Task prompt: Could you write out exactly, and only, the lines from the one containing "Click the word Proteins" through the last line of the data, leaving out all pictures?

Items listed in a dataset
——
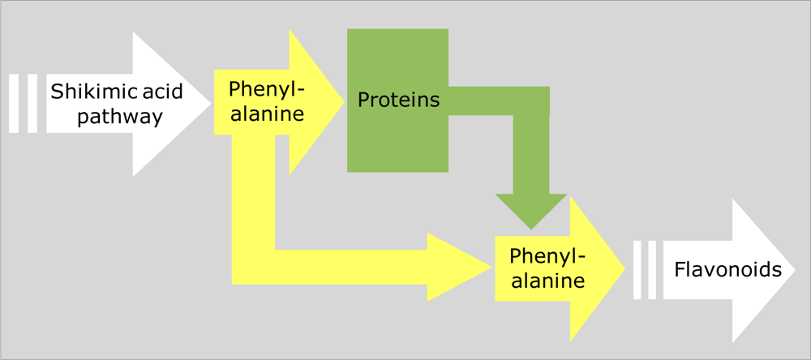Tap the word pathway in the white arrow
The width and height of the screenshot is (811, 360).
pos(105,118)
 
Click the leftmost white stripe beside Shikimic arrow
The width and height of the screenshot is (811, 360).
pos(13,103)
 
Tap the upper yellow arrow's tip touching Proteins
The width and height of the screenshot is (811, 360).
pos(339,100)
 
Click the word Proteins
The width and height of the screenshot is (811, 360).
pos(398,100)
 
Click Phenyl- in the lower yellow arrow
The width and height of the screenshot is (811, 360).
pos(547,256)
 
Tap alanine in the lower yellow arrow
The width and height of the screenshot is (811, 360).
pos(547,281)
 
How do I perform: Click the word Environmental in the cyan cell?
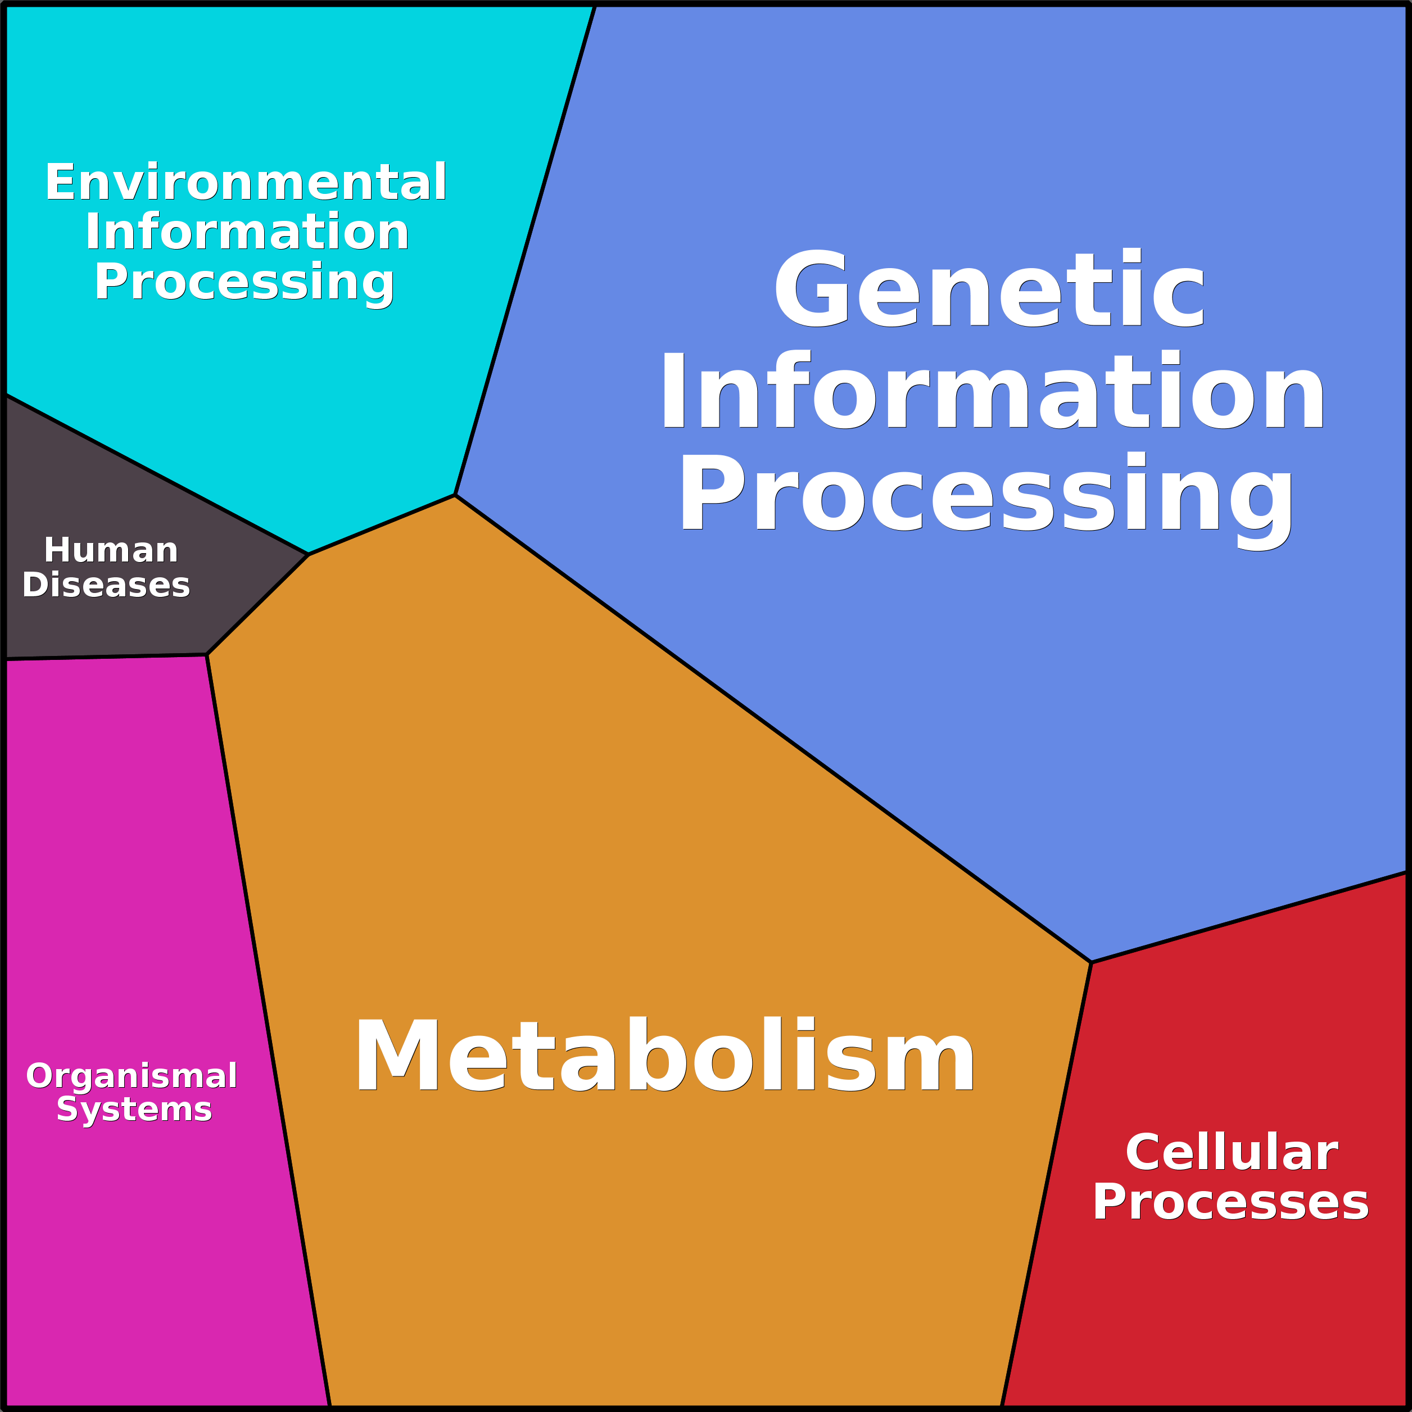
——
Solution:
Click the word Proteins
The width and height of the screenshot is (811, 360).
pos(398,100)
 
Click Phenyl- in the lower yellow arrow
The width and height of the screenshot is (811, 360).
pos(547,256)
 
Tap alanine in the lower yellow arrow
The width and height of the screenshot is (811, 360).
pos(547,281)
 
How do I perform: Click the word Environmental in the cyan cell?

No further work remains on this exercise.